_Task details_
Rewrite the part of the article on the NHS booster jab target that opens with the words "The mission to" and closes with "will be trained.", substituting "pop-up units" for "mobile units".

_Document section_
★ ★ ★

NHS to postpone appointments to meet target of 1,000,000 jabs a day

The NHS will have to postpone some planned appointments to meet the target of giving every adult in England a booster jab by the end of the year.

Nursing leaders have expressed concern about the ‘scale and pace’ of the vaccine programme expansion, which aims to jab almost a million people every day.

Meanwhile, a charity has told the Government to ensure NHS cancer services are ‘prioritised and protected’.

The target for giving every adult a booster jab was brought forward by a month over fears of a ‘tidal wave of Omicron’ that could cause ‘very many deaths’.

In an address to the nation on Sunday evening, Boris Johnson said Britain ‘must urgently reinforce our wall of vaccine protection’ as he set the new deadline of jabbing everyone over 18 by the new year.

He said scientists had discovered that two doses of a vaccine is ‘simply not enough’ to prevent the spread of the new variant and that, without a lightning speed mass booster campaign, the NHS could be overwhelmed.

The mission to administer millions more jabs by December 31 will see 42 military planning teams deployed across every health region.

Extra vaccine sites will be opened and additional mobile units deployed, clinic opening hours are to be extended to allow people to be jabbed around the clock and at weekends, while thousands more vaccinators will be trained.

★ ★ ★

[Extracted records]
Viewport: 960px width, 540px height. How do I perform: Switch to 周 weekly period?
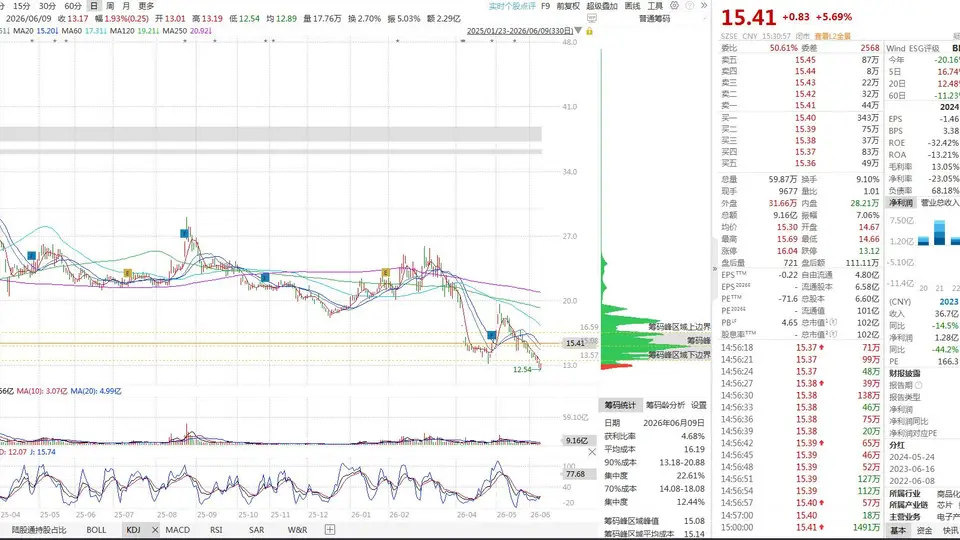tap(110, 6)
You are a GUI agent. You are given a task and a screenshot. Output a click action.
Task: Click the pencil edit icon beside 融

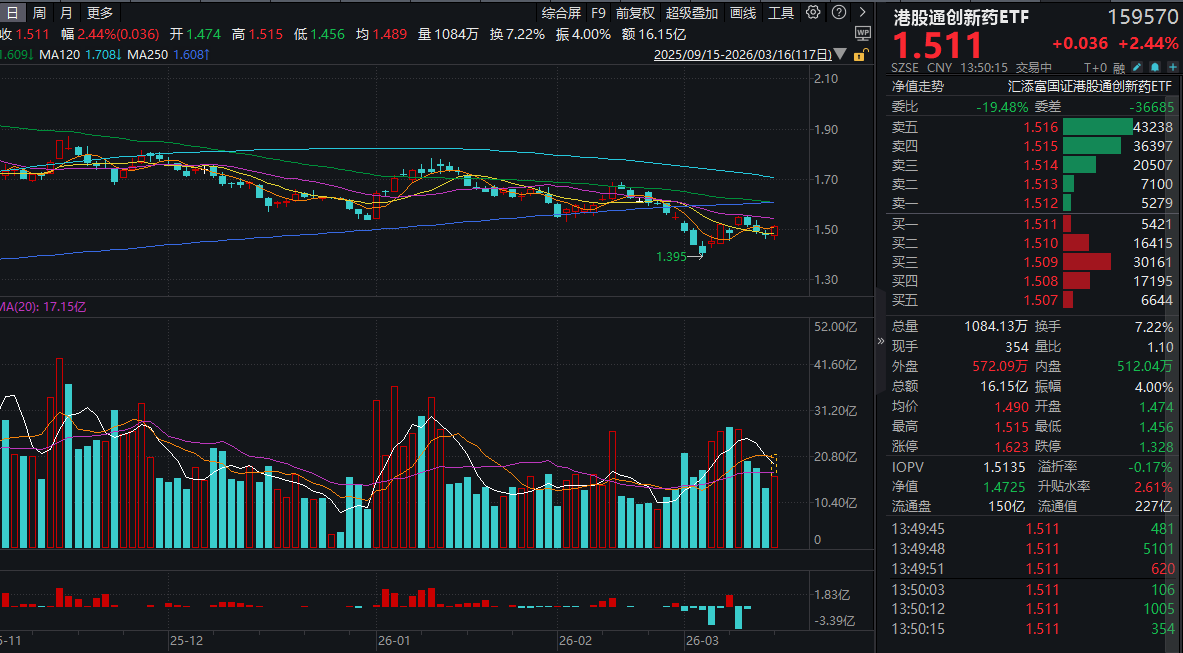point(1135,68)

★ ★ ★

_Output below_
The mission to administer millions more jabs by December 31 will see 42 military planning teams deployed across every health region.

Extra vaccine sites will be opened and additional pop-up units deployed, clinic opening hours are to be extended to allow people to be jabbed around the clock and at weekends, while thousands more vaccinators will be trained.